This position is listed on behalf of a partner company, who manages all applications and next steps. Our partner is looking for a Lead Data Engineer with AI experience based in India.
This role sits at the core of modern AI and data transformation initiatives, building the foundational infrastructure that powers next-generation intelligent systems. You will design and operate scalable data pipelines, retrieval systems, and ML/LLMOps frameworks that enable advanced AI applications, including conversational agents, RAG systems, and predictive models. The work spans both classical data engineering and cutting-edge AI infrastructure, requiring strong architectural thinking and hands-on execution.
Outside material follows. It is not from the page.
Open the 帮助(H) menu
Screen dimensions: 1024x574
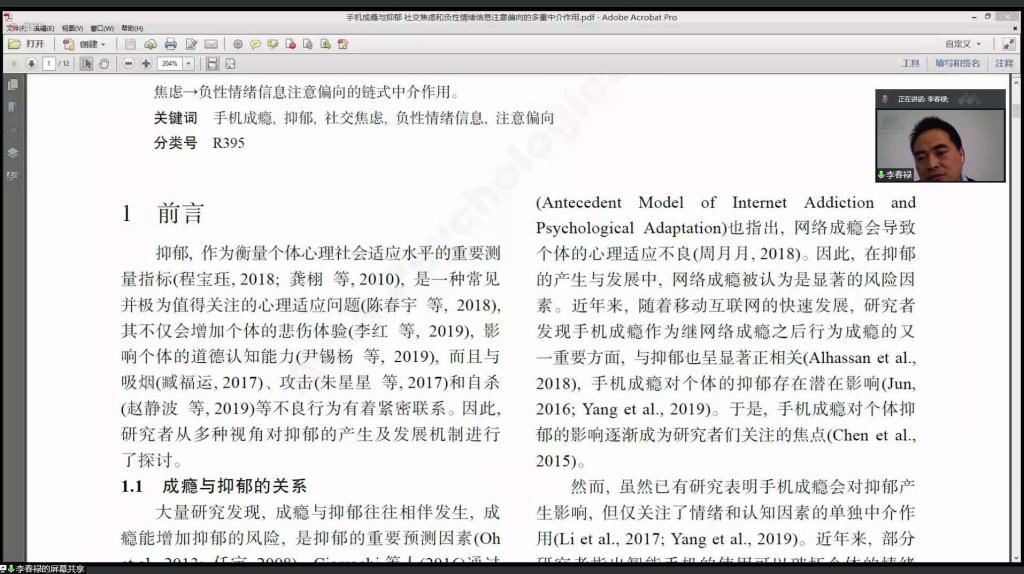point(131,28)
You will collaborate with cross-functional engineering and AI teams to translate reference architectures into production-grade systems that are reliable, scalable, and efficient.
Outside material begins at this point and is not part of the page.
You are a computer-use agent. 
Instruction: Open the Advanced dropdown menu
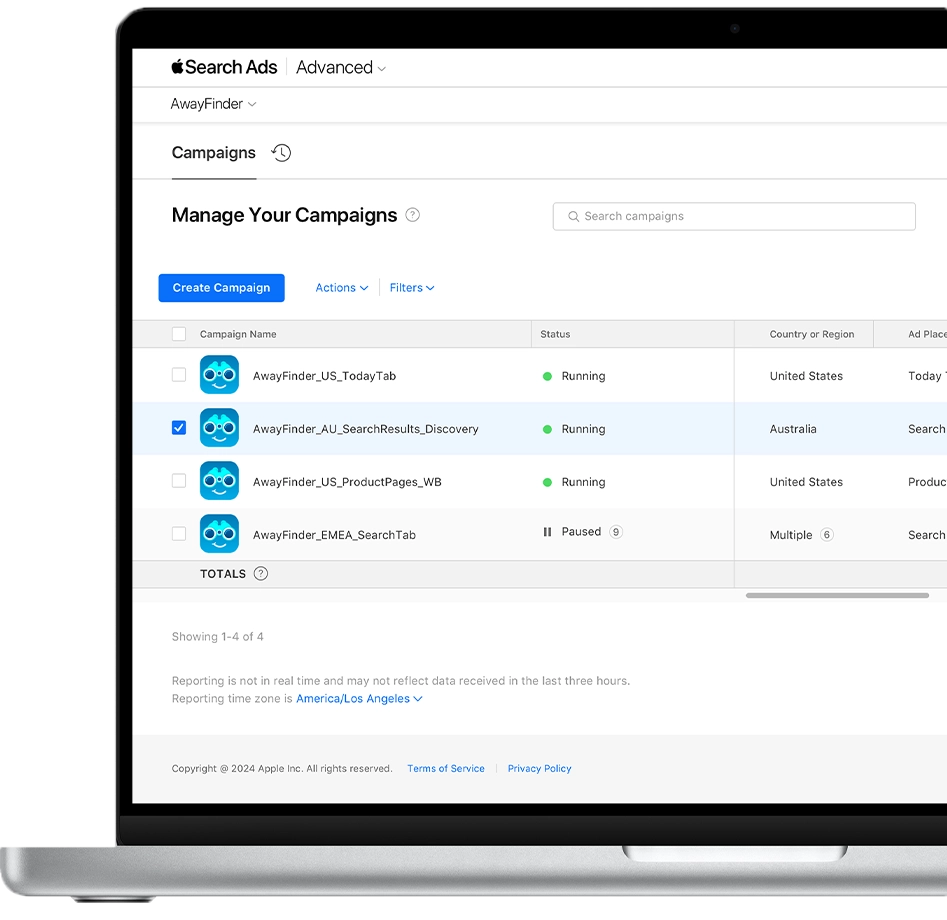(x=340, y=68)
Your contributions will directly influence the performance, accuracy, and scalability of AI-driven products used in real-world enterprise environments.
The role offers exposure to agentic systems, semantic data layers, and advanced retrieval architectures at scale.
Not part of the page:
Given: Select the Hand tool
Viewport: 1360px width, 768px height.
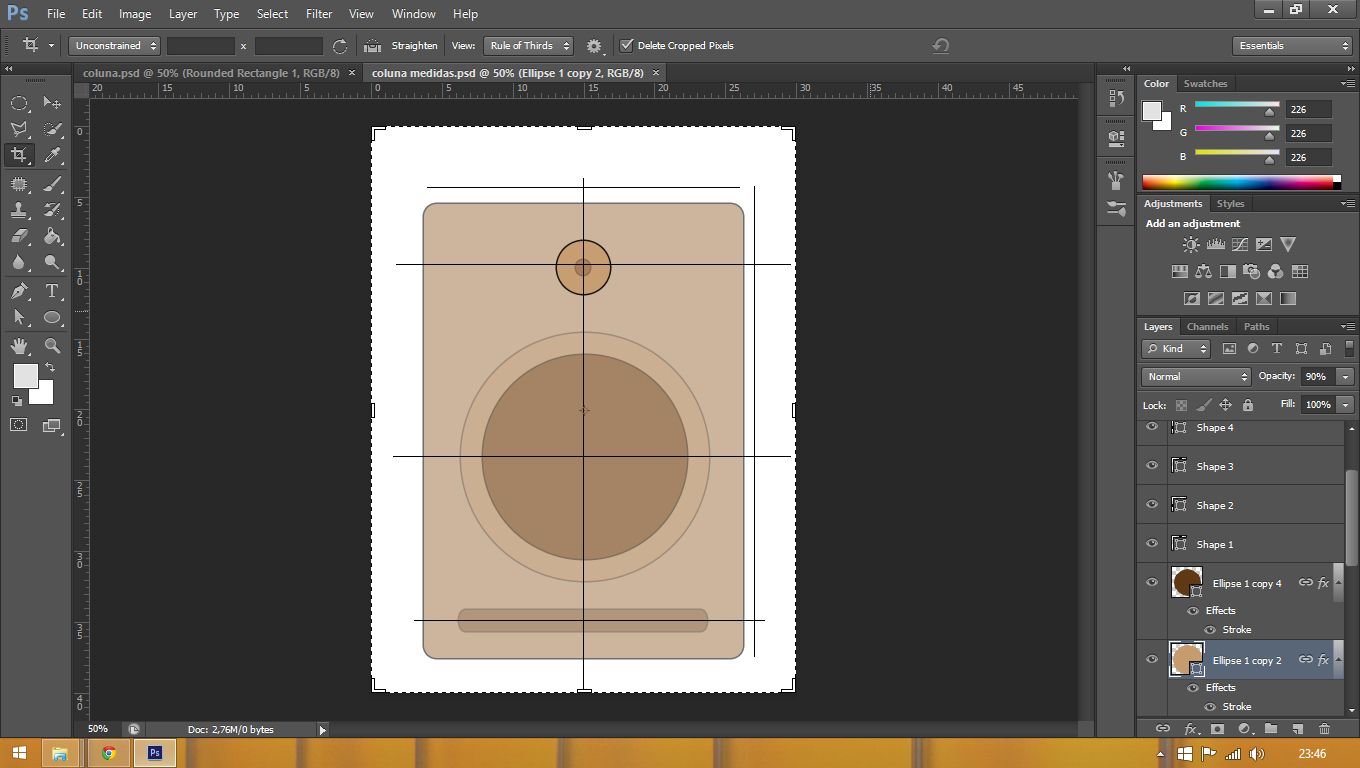Looking at the screenshot, I should 19,346.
It is a highly technical and impact-driven position where engineering excellence and AI innovation intersect.
Accountabilities:
- Data Pipeline Engineering: Build, optimize, and maintain robust batch and streaming data pipelines using modern cloud-native tools such as Snowflake, PySpark, Delta Lake, and Kafka, ensuring reliability, scalability, and performance.
- RAG & Retrieval Infrastructure: Design and implement end-to-end retrieval systems including embedding pipelines, vector databases, hybrid search, chunking strategies, and ranking mechanisms to optimize AI context relevance.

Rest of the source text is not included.